MODIFICAÇÃO DA RELAÇÃO MATRIMONIAL

juiz
A relação matrimonial está sujeita a diversas vicissitudes ao longo da sua existência. Pode conduzir à separação de bens, à separação de pessoas e bens ou até culminar em divórcio.
A separação de bens caracteriza-se, como resulta da própria expressão, por ser uma separação restrita unicamente aos bens, deixando intocados os deveres pessoais dos cônjuges. Quer dizer, depois da separação de bens, os cônjuges continuam vinculados aos deveres de respeito, fidelidade, coabitação, cooperação e assistência. O regime de bens, que era o de comunhão de adquiridos ou de comunhão geral de bens passou a ser modificado, convertendo-se no da separação de bens.
O Código Civil anterior “permitia que a mulher casada, quer sem comunhão de bens quer com ela, que se achasse em perigo manifesto de perder, o que era seu, pela má administração do marido, requeresse a separação de bens”. Os excessivos poderes do marido como administrador dos bens do casal e a demasiada liberdade para contrair dívidas, exigiam uma forte medida de proteção dos direitos da mulher. Atualmente, devido à igualdade jurídica dos cônjuges, o marido deixou de ser o chefe de família e administrador dos bens do casal, o que significa que qualquer dos cônjuges pode requerer a separação de bens.
Esse mesmo Código referia-se à possibilidade de a sociedade conjugal poder ser interrompida. Esta expressão, nada feliz, foi objeto de diversas críticas, visto que a separação de bens não interrompia a sociedade conjugal.
Hoje o artigo 1767º do Código vigente determina que qualquer dos cônjuges pode requerer a simples separação de bens quando estiver em perigo de perder o que é seu pela má administração do outro cônjuge.

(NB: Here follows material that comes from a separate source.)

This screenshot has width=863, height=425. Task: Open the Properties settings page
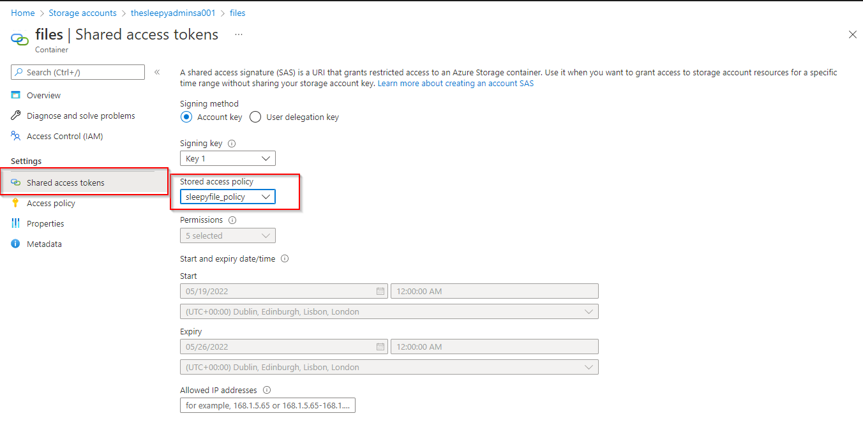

Não se trata de uma sanção contra o cônjuge administrador, mas antes um meio de defesa dos interesses patrimoniais do cônjuge não administrador colocados em perigo pela ruinosa administração do outro. O perigo deve resultar de factos concretos que façam recear a perda dos bens pertencentes ao requerente. Não basta um ou outro facto isolado, mas uma gestão “sistematicamente mal conduzida”, que tenha grandes probabilidades de causar prejuízo, denunciada por atos de prodigalidade ou de impreparação. Importa averiguar se a administração é realmente perniciosa, sem ter de esperar que o requerente perca todos os bens. Aliás, se chegar a este ponto já não se justifica a separação. Tendo a separação uma função essencialmente preventiva, deve ser requerida e decretada enquanto tiver utilidade, o que só acontecerá enquanto o administrador não esbanjou a totalidade dos bens em causa.
Embora qualquer alteração da relação matrimonial só possa ser decretada pela via judicial, a separação de bens tem de ser sempre litigiosa, não podendo ser alcançada por mútuo consentimento como acontece no caso de separação de pessoas e bens ou de divórcio. Quer dizer, ainda que os cônjuges estejam de acordo quanto à má a administração de um deles e que a mesma põe em risco o património do outro, terá o interessado de propor a ação de separação de bens que seguirá sempre a via litigiosa. Como se compreende, se pudesse obter-se por consenso entre os cônjuges, estaria aberta a porta à possibilidade de conluio com a intenção de defraudar as expetativas dos credores. Esta exigência da lei, que lhe empresta um mínimo de seriedade, não afasta por completo a possibilidade de, através da partilha dos bens comuns, procederem à composição ardilosa e concertada dos quinhões, com vista a prejudicar terceiros.
Só tem legitimidade para a ação de separação o cônjuge lesado ou o seu acompanhante, quando dotado de poderes de representação e mediante autorização judicial. Se o acompanhante do cônjuge lesado for o outro cônjuge, a ação só pode ser intentada, em nome daquele, por algum parente na linha reta ou até ao terceiro grau da linha colateral ou pelo Ministério Público – artigo 1769º. As medidas de acompanhamento têm lugar sempre que o maior esteja impossibilitado, por razões de saúde, deficiência, ou pelo seu comportamento, de exercer, plena, pessoal e conscientemente, os seus direitos ou de, nos mesmos termos, cumprir os seus deveres.
Após o trânsito em julgado da sentença que decretar a separação judicial de bens, o regime matrimonial, sem prejuízo do disposto em matéria de registo, passa a ser o da separação, procedendo-se à partilha do património comum como se o casamento tivesse sido dissolvido. Quer dizer, o efeito imediato é o da conversão do regime de bens, o que constitui uma das poucas exceções ao princípio da imutabilidade do regime previstas no artigo 1715º. Deixa de haver bens comuns, ficando cada um dos elementos do casal com a administração e livre disposição dos seus bens.
A separação judicial de bens é irrevogável. Não era assim no domínio do Código Civil anterior.